Cycle time— the average days from vehicle drop-off to delivery — is increasingly important. DRP programs measure this religiously. Top-performing shops run 5-7 day cycle times. If yours is consistently above 10 days, you're going to hear about it from every buyer.

The Technician Shortage Problem

I want to spend a moment on this because it's reshaping collision repair M&A in ways that aren't immediately obvious. The average age of an auto body technician in the US is north of 45. Vo-tech programs are producing a fraction of the replacement techs needed. And the skills required are increasing — repairing a 2026 vehicle with aluminum panels, carbon fiber components, and a dozen ADAS sensors is nothing like pounding out a fender on a 2005 Camry.

What this means for valuation: a shop with young, certified, trained technicians who are likely to stay post-acquisition is worth more than a shop dependent on a couple of veteran techs who may retire within two years. Buyers are increasingly asking for employee tenure data, certification records, and compensation details during diligence. If you're paying your techs well and they're I-CAR certified, that's a genuine value driver.

What Kills Auto Body Shop Value

Environmental liabilities.Paint booths, solvents, and waste disposal create environmental exposure. If your shop has been cited by the EPA or state environmental agency, or if there's any hint of soil contamination, expect buyers to either walk away or demand a significant escrow holdback. Get a Phase I environmental assessment done before going to market.

Lease problems.Most collision repair shops don't own their real estate. If your lease is expiring within three years and you don't have a renewal option, that's a deal-breaker for most institutional buyers. They're not going to invest millions acquiring a shop that could lose its location.

Over-reliance on a single DRP.If 70%+ of your revenue comes from one insurance carrier's DRP program, that's concentration risk. Carriers can and do drop shops from their programs. Diversification across three or four major carriers is the sweet spot.

Deferred equipment investment.If your frame machine is 15 years old, your paint booth can't handle waterborne paints, and you don't have a single piece of ADAS calibration equipment, a buyer is going to deduct $200K-400K from their offer for required capital expenditures.

How to Prepare Your Shop for Sale

If you're thinking about selling in the next 2-3 years, here's the playbook that gets the best outcomes.

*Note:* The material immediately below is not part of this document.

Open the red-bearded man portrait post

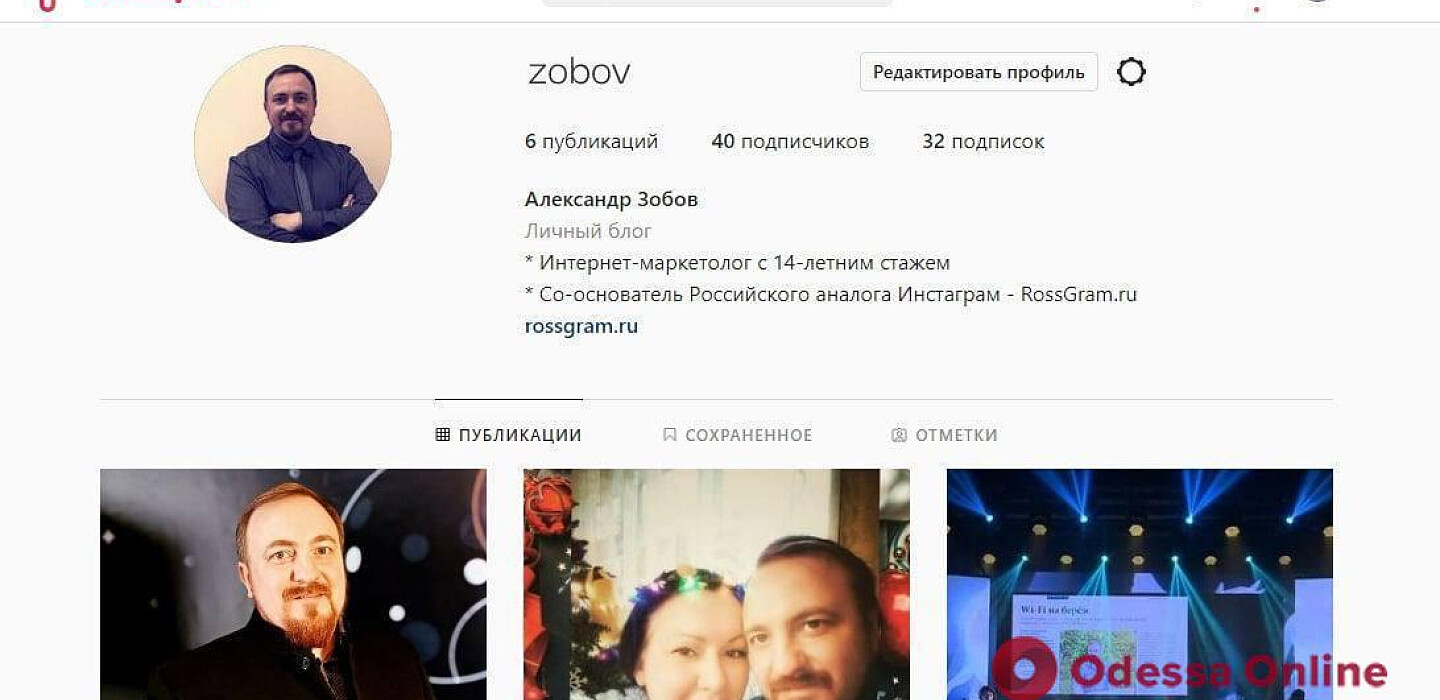(x=293, y=584)
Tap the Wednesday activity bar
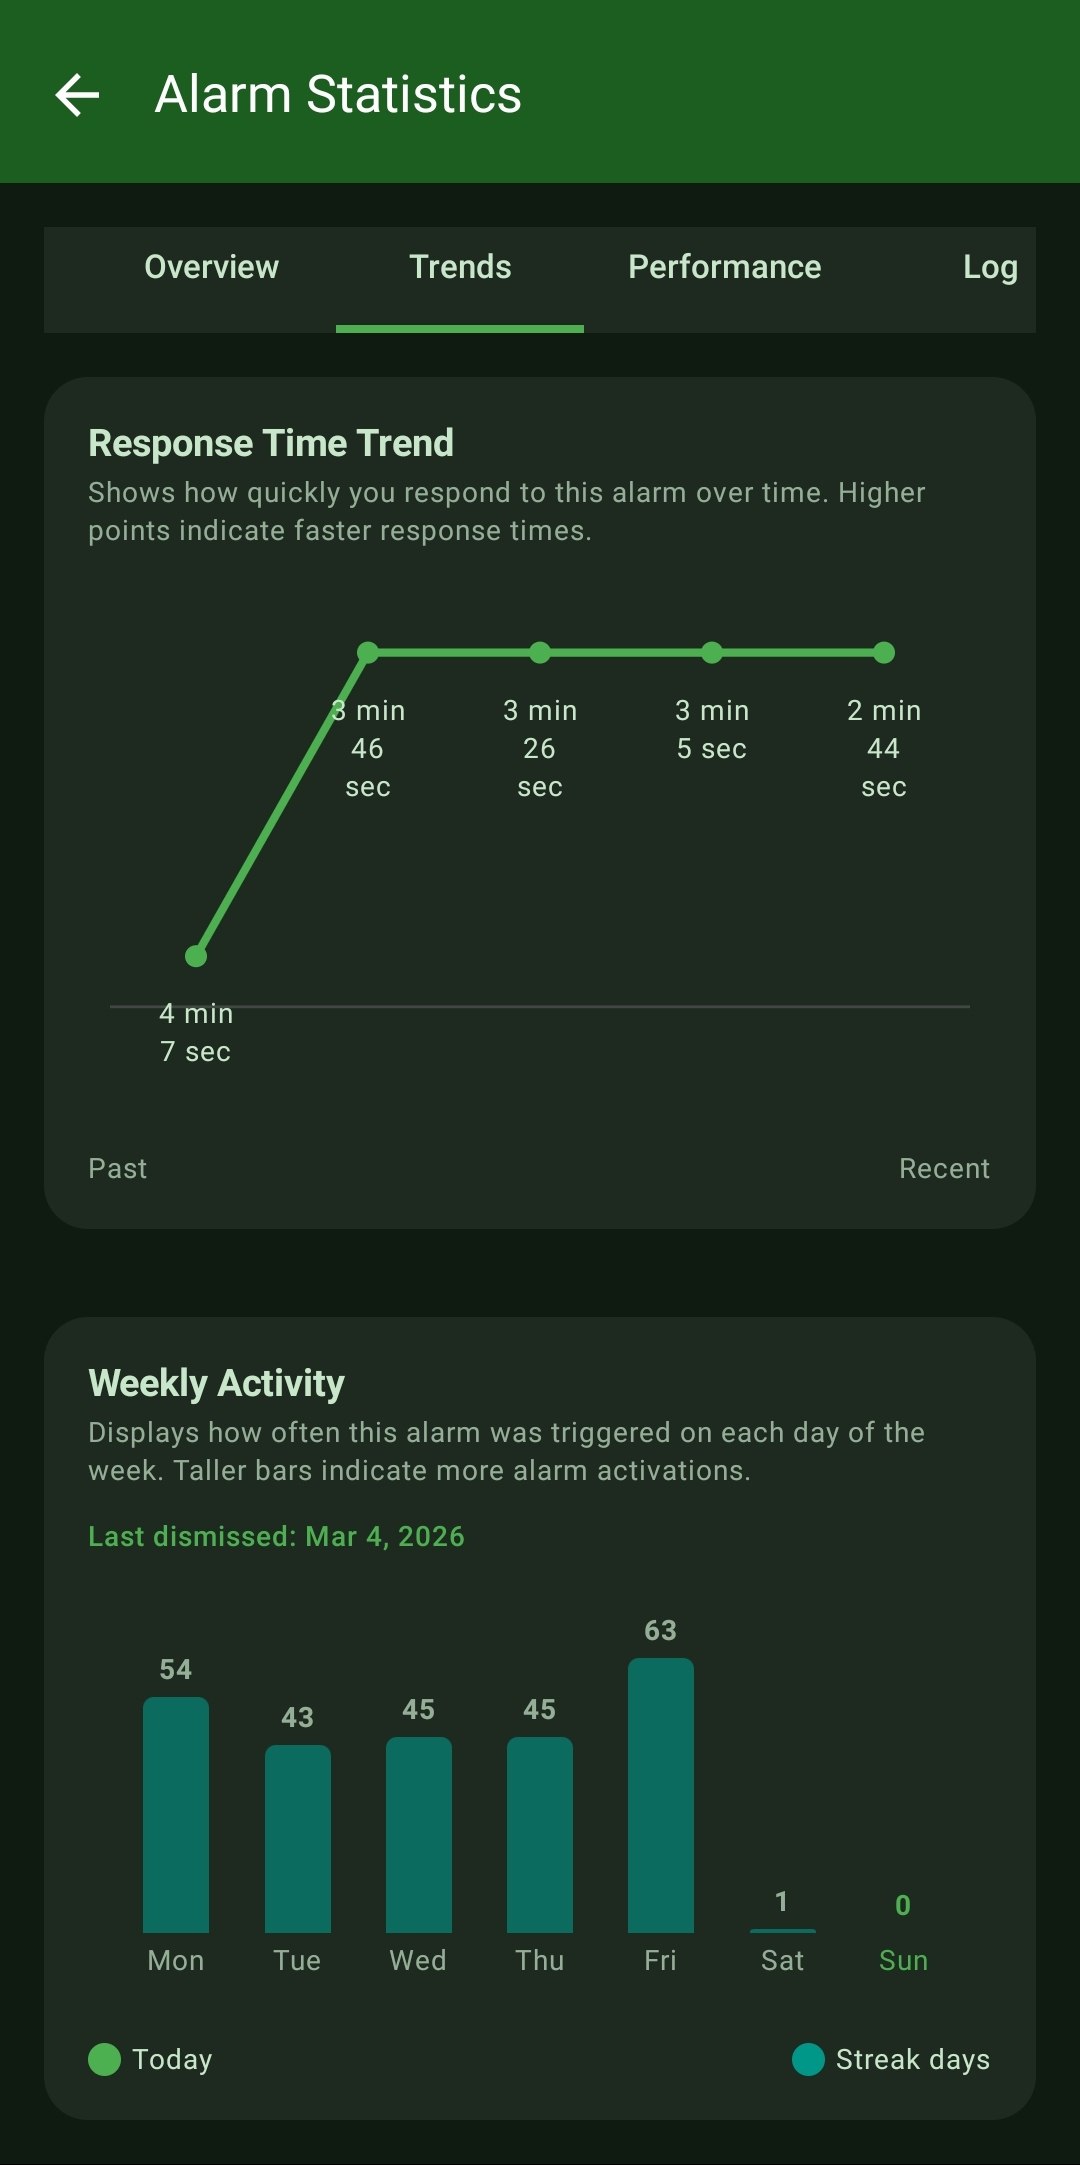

Invest in ADAS now. The equipment costs $50K-100K depending on scope, but it pays for itself quickly in additional revenue per repair and makes your shop dramatically more attractive to consolidators.

Pursue additional DRP relationships. If you only have one or two, actively apply for more. Each new DRP relationship adds volume and reduces concentration risk.

Get I-CAR Gold Class certification.Only about 20% of collision repair shops in the US are I-CAR Gold Class. It's a meaningful differentiator that signals quality to both insurance carriers and acquirers.

Document everything. DRP agreements, equipment maintenance records, technician certifications, CSI scores, cycle time reports. Buyers want data, and the shops that can produce it cleanly get better offers and faster closes.

Consider adding a second location. If the math works, opening or acquiring a second shop before selling can meaningfully increase your total valuation. Multi-location operators attract a different buyer pool and command higher multiples — read more about preparing your business for sale.

The Bottom Line

Collision repair is in a golden window for sellers. The consolidation wave is still accelerating, private equity capital is abundant, and the demographic reality of an aging owner base means buyer demand exceeds supply of quality shops. But the spread between what a well-prepared, DRP-rich, ADAS-capable multi-location operation sells for versus a single independent shop with aging equipment is enormous — easily 3-4x on the multiple. The shops that sell at the top of the range are the ones that invested in the right capabilities and built the relationships that institutional buyers need. Start positioning now, and you'll be in the best possible position when you're ready to exit.